:: Exercises ::
A: In the notes on Romans 9:18, translate this sentence into Spanish: "Repeatedly God showed mercy to Pharaoh by sending Moses to him to plead again and again that he would do what God wanted."
B: Resume the notes on Romans 9:18 right after their final sentence and carry the argument forward.

:: Selection ::
————————
5. Because this dear book stands alone in the world as the originator of this freedom and ability we have-to be and do whatever we want-it's important to deal firmly and explicitly with the verse we're studying today: Romans 9:18
1. Because many of us have a way of forgetting all the other verses in the Bible that show clearly Jesus' blessing the children, or God forgiving a person for the 700th time, or Elijah saying: "Choose ye this day whom ye will serve...Baal or God" -and forgetting that one verse has to be read in the light of all the other verses and the general thrust of the Bible, we allow ourselves to be influenced by determinism and fatalism and predestination and we adopt "tunnel" vision when we come to these words and say: "But there it is-in black and white-"God has mercy on whom He wants, and He hardens the heart of whomever He wants". In other words, God sits up in heaven and decides: "I'm going to have mercy and forgive John and Peter and everyone with three freckles on their noses--and I'm going to make hard so that they won't accept by mercy, Jim and Mary, and other individuals that I will arbitrarily choose."
2. First, let us see that, if this verse means that God is this kind of arbitrary, fickle heartless tyrant who plays with us as if we were puppets or robots, then it is a complete and utter contradiction of the picture we get of Him in Jesus as He weeps over Jerusalem because they were rejecting His best wishes for them. If Jesus, God's Son, wanted Jerusalem to do something--then according to this interpretation of Romans 9:18, He was able to make them do it. But instead of this we see our Creator's Son weeping real tears of heartache and sorrow and pain because Jerusalem would not do what He knew was best for it.
3. What then does this verse mean? Briefly: "God has mercy on whomever He wills-which is everybody because elsewhere in the Bible He says it is not His will that any should perish-and He hardens the conscience of those who reject His mercy and harden their wills against Him."
4. This interpretation is precisely illustrated in the history of Pharaoh, kind of Egypt: Exodus 5:1-2. Repeatedly God showed mercy to Pharaoh by sending Moses to him to plead again and again that he would do what God wanted. He even sent, you remember, supernatural plagues of blood, frogs, lice and flies to ensure that Pharaoh knew that he was dealing with the Creator of the universe, and Pharaoh actually came to realise this: Exodus 9:27. But the Egyptian king continued to reject God's mercy (verse 34). Only then, after it was plain to all that Pharaoh had hardened his own will against God 10 times and had chosen to reject God's will of his own volition--only then did God strengthen his courage so that he persisted in doing what his will wanted to do. It's good to see, too, that though we translate three Hebrew words by the one English word "harden", yet it is Pharaoh that in Hebrew is said to make his heart stubborn, NOT God. God is said only to strengthen his courage so that he was outwardly what he really was inwardly.
5. Away at the beginning of the whole series of events God foresaw what was in Pharaoh's heart and knew that, whatever He did, Pharaoh was determined to reject God's mercy and therefore God would end up withdrawing His softening grace from Pharaoh's conscience and His offer of repentance from the king: Exodus 4:21. This foreknowledge proved true because after the first five plagues when Pharaoh alone hardened his own heart or will, during the last five plagues we read of God taking part in that hardening of his conscience by withdrawing the grace of penitence so that Pharaoh became more and more blind and dead to God's voice.
————————
:: Collected data ::

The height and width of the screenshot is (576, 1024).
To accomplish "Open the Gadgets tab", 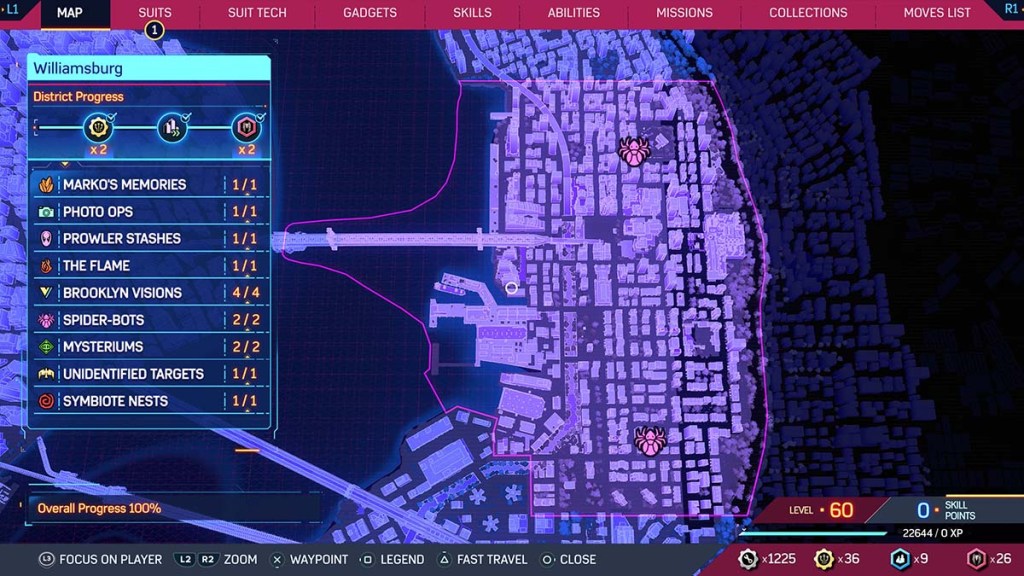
————————
:: Responses to the exercise ::
A: Repetidamente Dios mostró misericordia a Faraón enviándole a Moisés para rogarle una y otra vez que hiciera lo que Dios quería.

B:
1. This is exactly what happens to us! We find ourselves in the same kind of situation as was described by David in the lesson we read earlier in the service (2 Samuel 11:2-5, 14-15; 12:1-9) It was a beautiful day and he walked out on the roof of the palace, grateful to His Creator and his heart soft towards Him when he looked down and saw a beautiful woman bathing. God's Spirit within him rose in gratitude for the gift of beauty but his own spirit sank as his emotions longed for the exhilaration that they could get apart from God. God's spirit warned David of the danger of looking again, but David made his will stubborn and stared at Bathsheba; God showed mercy by forgiving this and convicting him of sin, but David rejected God's mercy and hardened his will enough to send his servant to enquire who she was. God again showed His mercy by the plain report that she was the wife of Uriah, one of his own soldiers, but David became more stubborn and determined to have his way and committed adultery with her. Once more God had mercy in showing him the heinousness of the sin in that Jewish law forbade intercourse at this time. Then a son was born and God yielded to David's determination in hardening his will and He in turn withdrew His softening Spirit from his conscience. Then David became a monster and arranged the murder of Uriah so that he could have his wife permanently.
2. So with us-you know it's true: we all like to think that the serpent was right in his words to Eve: "You shall not surely die"; we like to think that we can control our sense of God's presence and approval and forgiveness but we can't-we can control only our wills. We can accept or reject His mercy, obey or disobey His will-after that He hardens our conscience or softens it, hardens our spirit or softens it.
3. Whom does God accept? "Him that has a contrite and broken spirit". We like to think we can sin or disobey God and yet maintain "a broken and a contrite spirit"-BUT we cannot because God hardens those who reject His mercy-you do, in fact, sow a thought and reap an action, sow an action and reap a habit, sow a habit and reap a character. There are spiritual laws built into our natures by God that ensure that every time we are sarcastic or critical or unclean or harsh, we become a little harder, and find it a little easier to do it next time-a little more blind to how wrong it is-a little more insensitive to how it hurts the other person. This hardness to sensitivity we cannot control. The only thing we can control is the hardness of our wills.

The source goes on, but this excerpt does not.